**Work instructions**
1. In the post about automatically solving a puzzle game with constraint programming, which Prolog implementation was used?
2. Write the next part of the forum post about solving a puzzle game with a Prolog constraint solver, starting right after its final sentence.

# Constraint solving CrossCells puzzle game solution

There's a puzzle game called CrossCells (not affiliated; there's also multiple other ones with the same kind of idea, but slightly different layout and rule set) that I've been playing on and off. After getting a bit frustrated with one puzzle (they're getting larger and larger and I'm not very methodical with solving them anymore) I thought of what environment I'd use to solve them automatically (brute force not being a great idea).

This is also kind of spoiler-ish for puzzle 25, though I'm not printing the full solution, you'd have to run the code to see it.

I set up a quick hack in Prolog (SWI Prolog using one of the constraint solving modules; apt-get install swi-prolog should do the trick) and wanted to get some feedback on the solution, especially regarding

• whether this the go-to approach for this kind of puzzle, or whether a more simple approach would work too,
• whether a different environment would be a much better match for the kind of problem (I'm not familiar enough with Prolog, but the documentation was enough to let me at least get this done in a matter of hours; I'd be more happy with, say, Java/Python/..., anything where I can still switch to an imperative mode for e.g. I/O).

**Data lines**
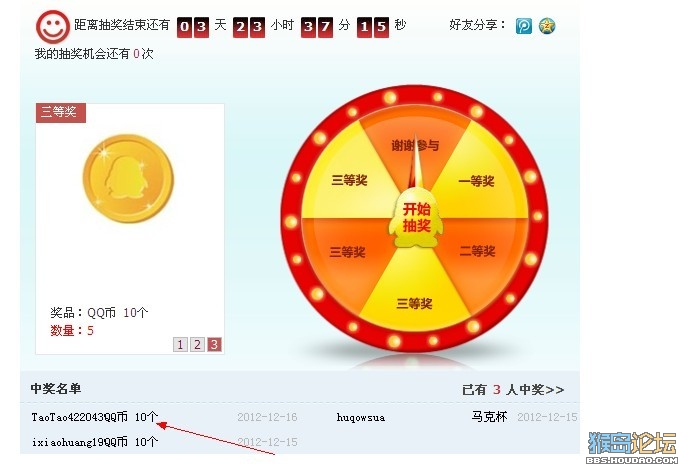683x469 pixels.
Task: Click the 谢谢参与 wheel segment
Action: 415,145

**Final results**
1. SWI Prolog, with one of its constraint solving modules.

2.
For the specifics of the code also

• how this could be shortened while still being readable. It took quite a while (after one failed attempt at expressing the equations) to actually write down the whole puzzle in a readable way. E.g. not having to write down all the variables explicitly in the goal and when invoking it would be fantastic.
• Whether the equations could be more concise. I deliberately wrote them down row by row and column by column to be able to visually compare them with the game's representation. But, that comes at the cost of additional variables (Nx) and screen space.
• Printing and comparing the solution is cumbersome, any hints how this could be improved? Edit: The second goal solve now prints each row, yet I can't think of a good way to truly show this as the original grid pattern, making comparing it with the real thing still a bit annoying. Still happy to find a better way!

Edit: Since there was no answer yet I trimmed it down a bit myself, the noise is manageable now, focus would be more on how the equations could be simplified even more.

Okay so the rules of the game for this particular puzzle: (Red was edited on top just in case.)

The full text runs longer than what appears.